I "scanned" the photo by putting it on a dresser and taking a picture of it. Very sophisticated. I brought it into a raw editor (darktable) and removed some sensor noise using the raw denoise option. I was not super concerned about the chrominance noise, that would go away with desaturating the image. Looking back, I should have been more careful about how much contrast I lost on the raw import, and worried about the noise after trying to salvage details from the image.
After straightening it out, here is what we'll be working with for the majority of this project:
Next order of business is to fix the damage. The way I see this usually done is with the clone tool and healing brush. I'm not a super huge fan of this method, as the repaired places are both blurry, and the edit was done destructively. Here, I'm using a transparency mask and a green background underneath so it's very obvious where the image has been masked out. I mask out the damage, then put a blank white underneath it. I paint up with a black brush at low opacity until the tones in each spot roughly match the original image.
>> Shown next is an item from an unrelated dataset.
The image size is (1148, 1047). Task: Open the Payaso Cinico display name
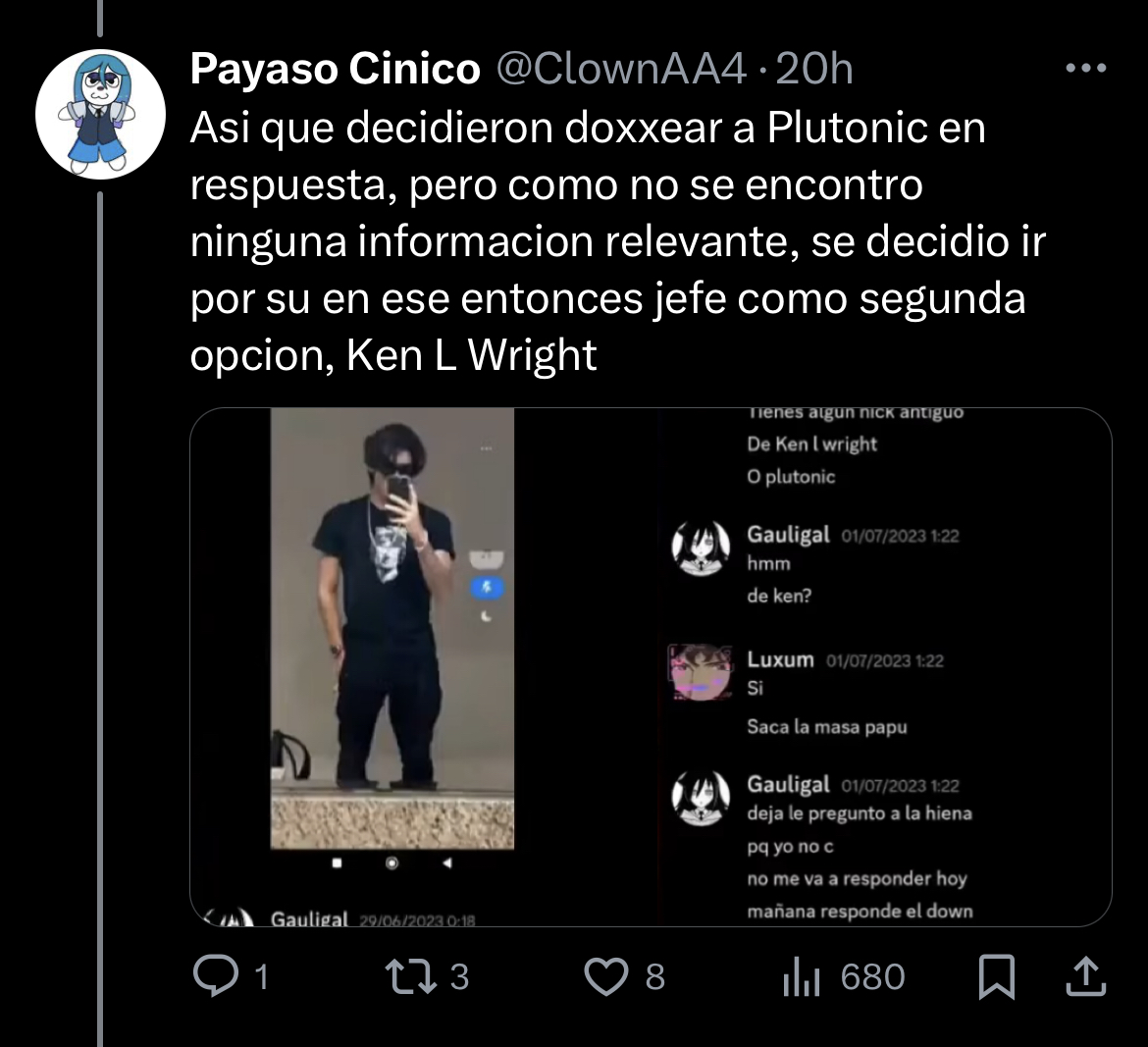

If I were to fully repair the damage this way, I'd make the transparency mask cut into the original image more, and I'd have some texture between the original image and the patches underneath to give the patches a texture to match the image. However, I have some ideas I want to try for this project.
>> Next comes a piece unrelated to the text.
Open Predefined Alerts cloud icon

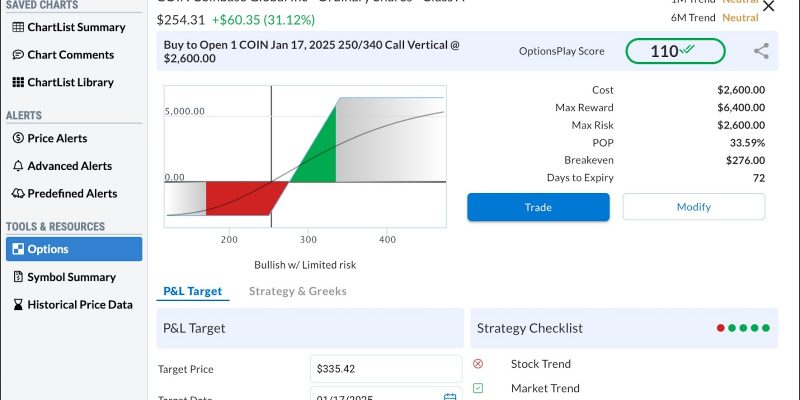(x=18, y=193)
I feed the image into Stable Diffusion and set the denoising around 0.1. You can see in the next couple images that it takes quite a bit of liberty with the image, but since we're going to be using this generation for blending the patches anyway, I can put it on top of the original, make a transparency mask, paint in only the portions needed, and play around with the layer blending mode until it looks good. With better hardware, much more patience, or much better hardware and much, much more patience, I could generate either a higher res image to patch with, many more and I can cherrypick the best parts of each, or even train a model specifically for doing this kind of work and hope it makes better results. As is, each generation like this only takes a few seconds with my GTX 1070.
Here are some examples of how I used the generated image to help blend my manually painted patches. The top is the image as seen in the last image, the middle, clearly lower resolution image is the generated version, and the bottom is the resulting of my compositing the other two.
As far as the basic restoration goes, I made a couple adjustment layers, one for increasing exposure and the other for reducing it, and painted in their effects to get rid of the artifacts around the image edges. The left photo here is the funny generated image (it makes a new dog each time), the middle is the patched and blended fix, and the right has the border painted up a bit better with those adjustment layers.
That is where the restoration practically ends. If I were to deliver something to a client, I'd probably tweak the exposure and local contrast and then stop, because anything further means extensive alterations to the original image. There are many reasons and cases for image restoration, and if we are going strictly for accuracy, I would not feel comfortable messing with the image any more and still claiming it's accurate. A better scan would take me a bit further, but beyond that, a bigger print, but beyond that, I could do some wild things with a good scan of the original negative.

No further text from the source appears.